PROBLEM STATEMENT:
Look for the line that has "Click the bottom search input field" in the material below; please repeat it and every line after it, exactly, up to and including the line that has "Open the Stake Cosmos (ATOM) heading", and nothing else.

-----

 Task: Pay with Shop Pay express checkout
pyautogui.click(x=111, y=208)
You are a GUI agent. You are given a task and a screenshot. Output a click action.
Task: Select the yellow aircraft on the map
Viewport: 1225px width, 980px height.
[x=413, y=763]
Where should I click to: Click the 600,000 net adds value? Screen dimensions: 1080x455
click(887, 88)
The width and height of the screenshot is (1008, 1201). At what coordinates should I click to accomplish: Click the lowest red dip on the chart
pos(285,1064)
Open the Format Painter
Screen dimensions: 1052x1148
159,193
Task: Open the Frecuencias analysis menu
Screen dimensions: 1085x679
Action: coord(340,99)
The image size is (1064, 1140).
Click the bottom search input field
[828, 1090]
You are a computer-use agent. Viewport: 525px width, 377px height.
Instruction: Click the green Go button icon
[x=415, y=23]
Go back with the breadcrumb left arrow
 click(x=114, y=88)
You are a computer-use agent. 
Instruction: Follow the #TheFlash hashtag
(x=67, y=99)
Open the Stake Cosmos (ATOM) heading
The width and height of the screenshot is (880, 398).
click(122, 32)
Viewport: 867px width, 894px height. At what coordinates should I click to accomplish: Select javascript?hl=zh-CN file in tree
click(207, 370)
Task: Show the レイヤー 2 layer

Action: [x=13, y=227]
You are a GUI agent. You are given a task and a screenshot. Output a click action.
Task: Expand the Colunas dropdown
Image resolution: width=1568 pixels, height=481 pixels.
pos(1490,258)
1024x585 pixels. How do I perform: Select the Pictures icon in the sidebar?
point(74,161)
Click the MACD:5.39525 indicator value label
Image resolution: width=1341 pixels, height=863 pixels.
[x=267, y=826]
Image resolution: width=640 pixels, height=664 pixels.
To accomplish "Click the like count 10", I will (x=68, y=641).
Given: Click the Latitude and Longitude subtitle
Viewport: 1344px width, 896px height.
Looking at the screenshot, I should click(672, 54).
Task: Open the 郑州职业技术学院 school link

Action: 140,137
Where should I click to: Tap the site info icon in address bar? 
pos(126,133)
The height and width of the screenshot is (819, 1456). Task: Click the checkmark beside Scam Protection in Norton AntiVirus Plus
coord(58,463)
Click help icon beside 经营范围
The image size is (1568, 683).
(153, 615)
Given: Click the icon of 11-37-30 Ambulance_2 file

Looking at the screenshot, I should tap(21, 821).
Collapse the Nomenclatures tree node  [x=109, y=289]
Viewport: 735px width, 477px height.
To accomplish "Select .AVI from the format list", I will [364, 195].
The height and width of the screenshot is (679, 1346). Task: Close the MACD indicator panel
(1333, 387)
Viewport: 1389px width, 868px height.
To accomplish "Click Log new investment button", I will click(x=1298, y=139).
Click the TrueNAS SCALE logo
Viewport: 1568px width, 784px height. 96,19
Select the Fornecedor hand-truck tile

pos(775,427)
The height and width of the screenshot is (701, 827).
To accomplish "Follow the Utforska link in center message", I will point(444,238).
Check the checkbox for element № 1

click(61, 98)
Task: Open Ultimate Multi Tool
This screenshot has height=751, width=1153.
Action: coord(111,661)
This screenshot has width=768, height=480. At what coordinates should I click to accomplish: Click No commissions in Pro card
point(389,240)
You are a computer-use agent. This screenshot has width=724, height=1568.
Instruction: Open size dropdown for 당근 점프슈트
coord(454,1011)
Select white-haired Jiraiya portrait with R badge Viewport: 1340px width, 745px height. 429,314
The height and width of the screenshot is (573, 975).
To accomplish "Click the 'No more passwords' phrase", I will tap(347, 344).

-----

ANSWER BELOW:
Click the bottom search input field
[828, 1090]
You are a computer-use agent. Viewport: 525px width, 377px height.
Instruction: Click the green Go button icon
[x=415, y=23]
Go back with the breadcrumb left arrow
 click(x=114, y=88)
You are a computer-use agent. 
Instruction: Follow the #TheFlash hashtag
(x=67, y=99)
Open the Stake Cosmos (ATOM) heading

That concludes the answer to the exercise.